[PROBLEM DESCRIPTION] Look through the lines below and copy each one that includes "agent".

[INFORMATION PROVIDED]
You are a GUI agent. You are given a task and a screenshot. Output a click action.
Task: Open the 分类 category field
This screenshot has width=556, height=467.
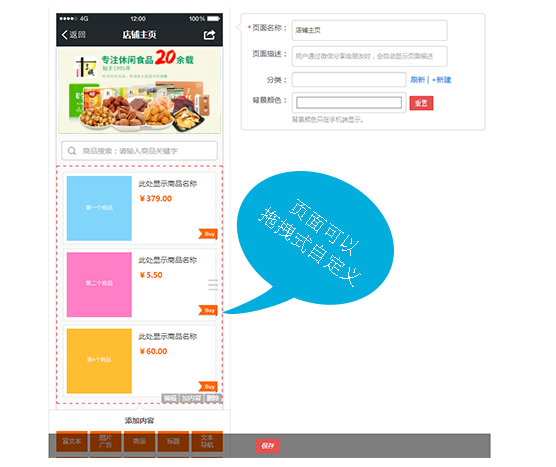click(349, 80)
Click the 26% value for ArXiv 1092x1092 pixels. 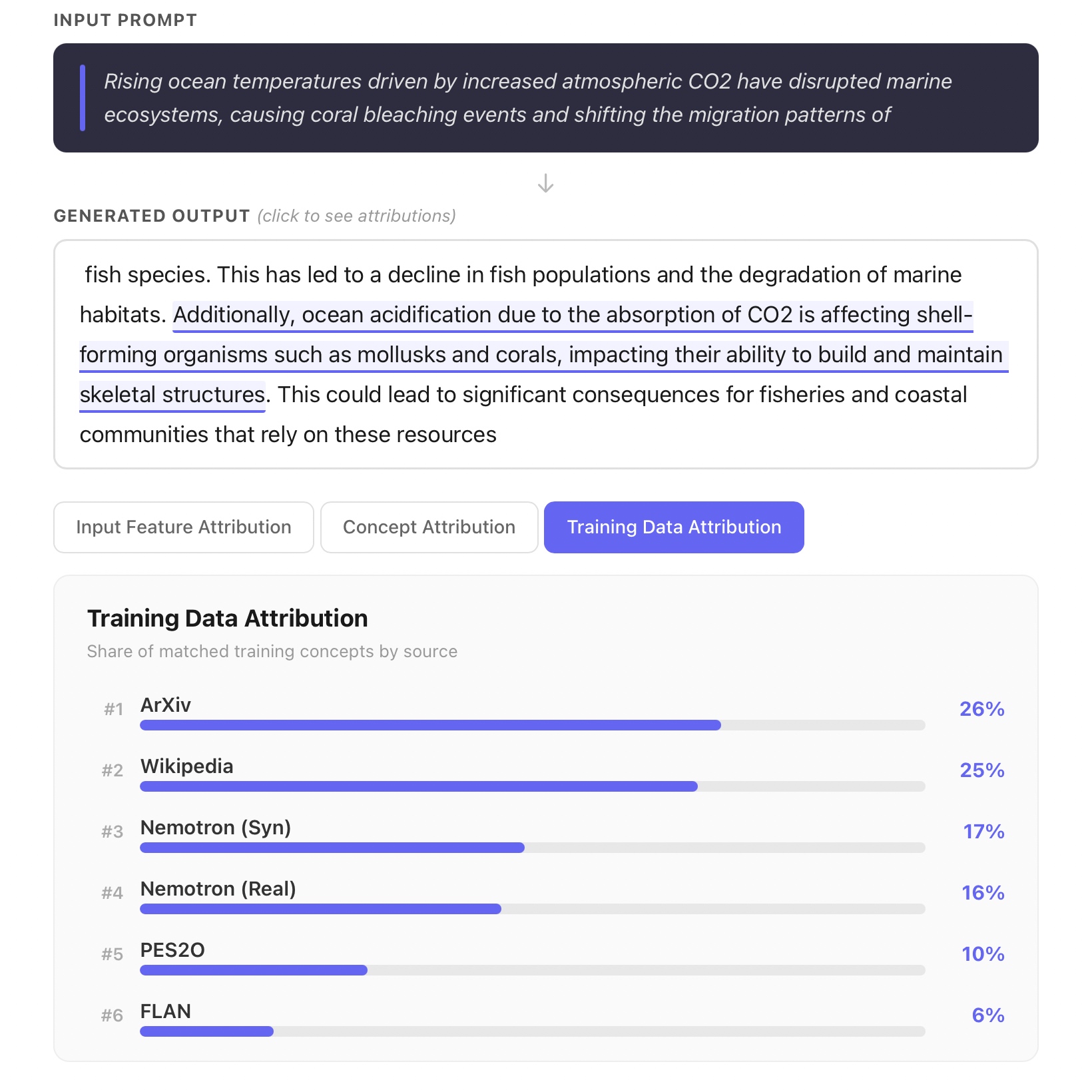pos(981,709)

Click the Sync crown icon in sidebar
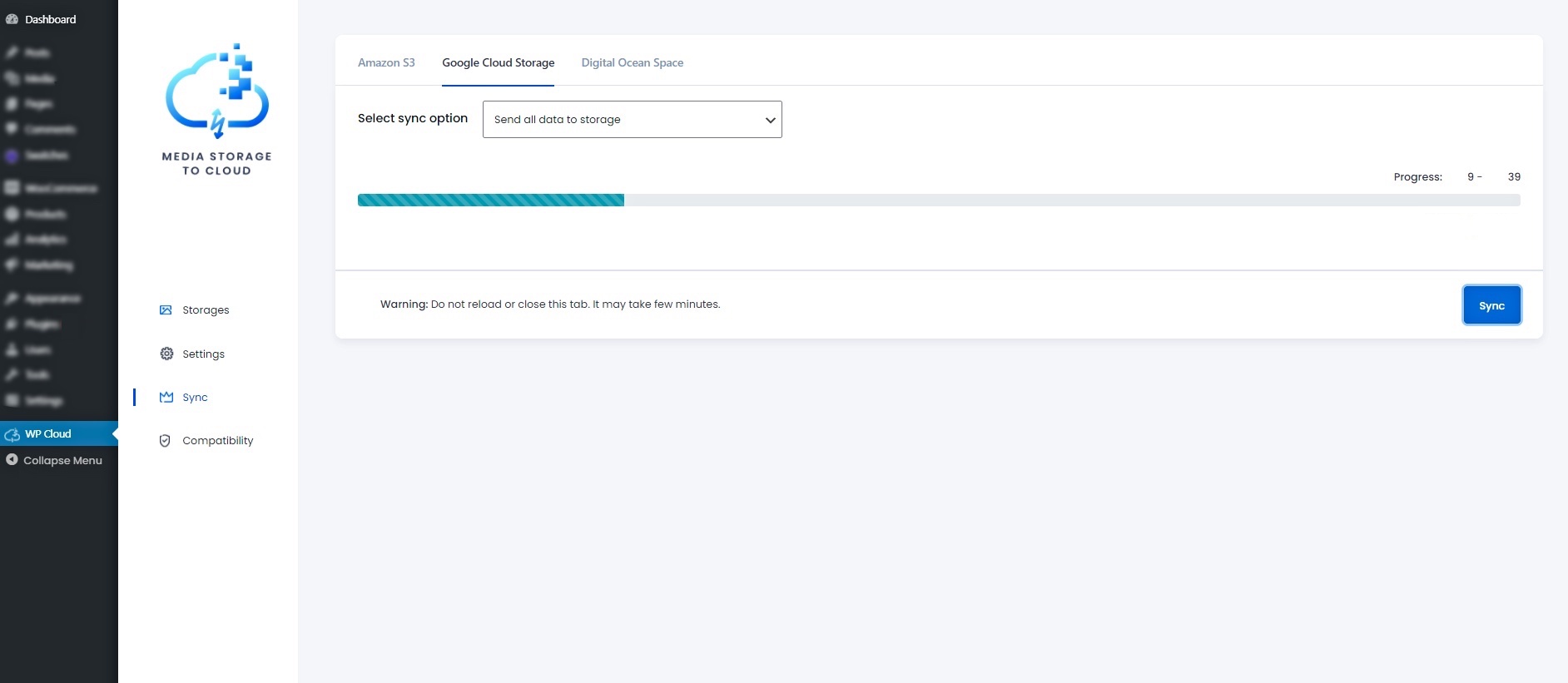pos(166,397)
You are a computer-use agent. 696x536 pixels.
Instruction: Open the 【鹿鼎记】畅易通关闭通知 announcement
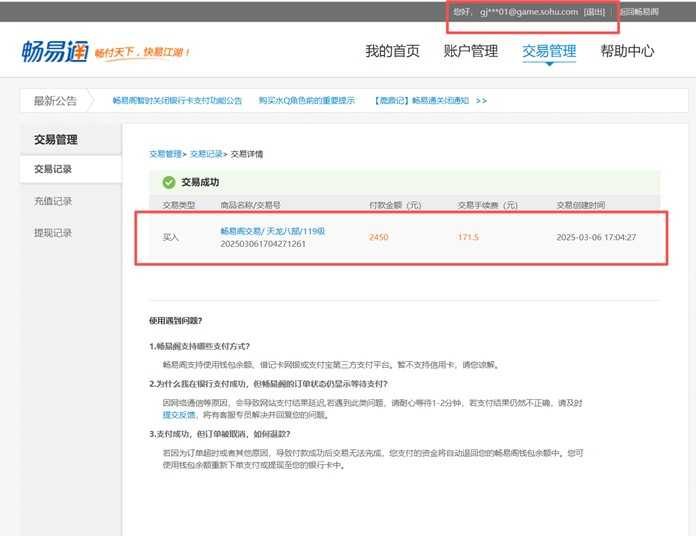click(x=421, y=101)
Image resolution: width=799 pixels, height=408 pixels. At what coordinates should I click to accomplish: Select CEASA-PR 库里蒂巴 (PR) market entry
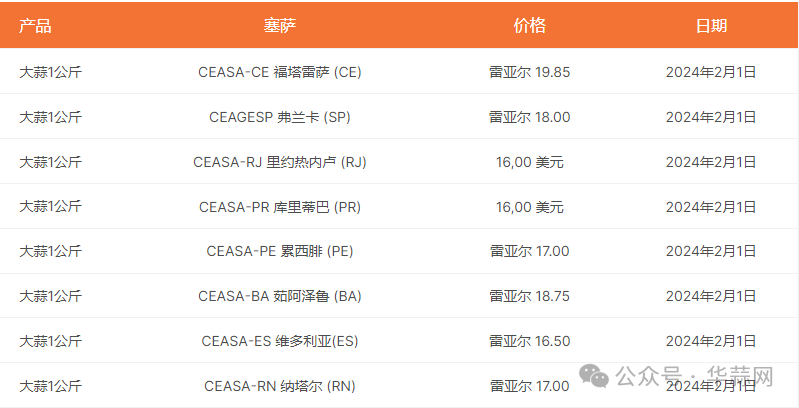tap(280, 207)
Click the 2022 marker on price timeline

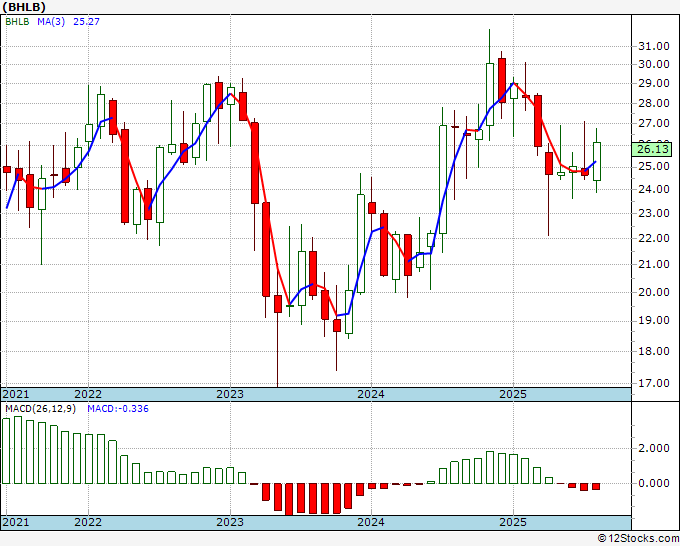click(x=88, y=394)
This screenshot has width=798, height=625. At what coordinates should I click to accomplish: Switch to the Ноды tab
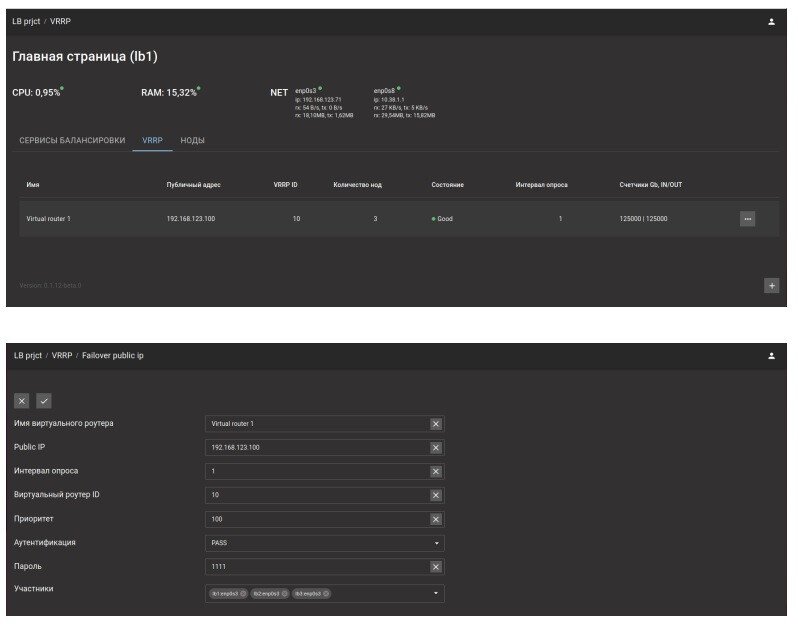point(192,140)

[WORKED SOLUTION]
You are a GUI agent. You are given a task and a screenshot. Output a click action.
You are a computer-use agent. 696x536 pixels.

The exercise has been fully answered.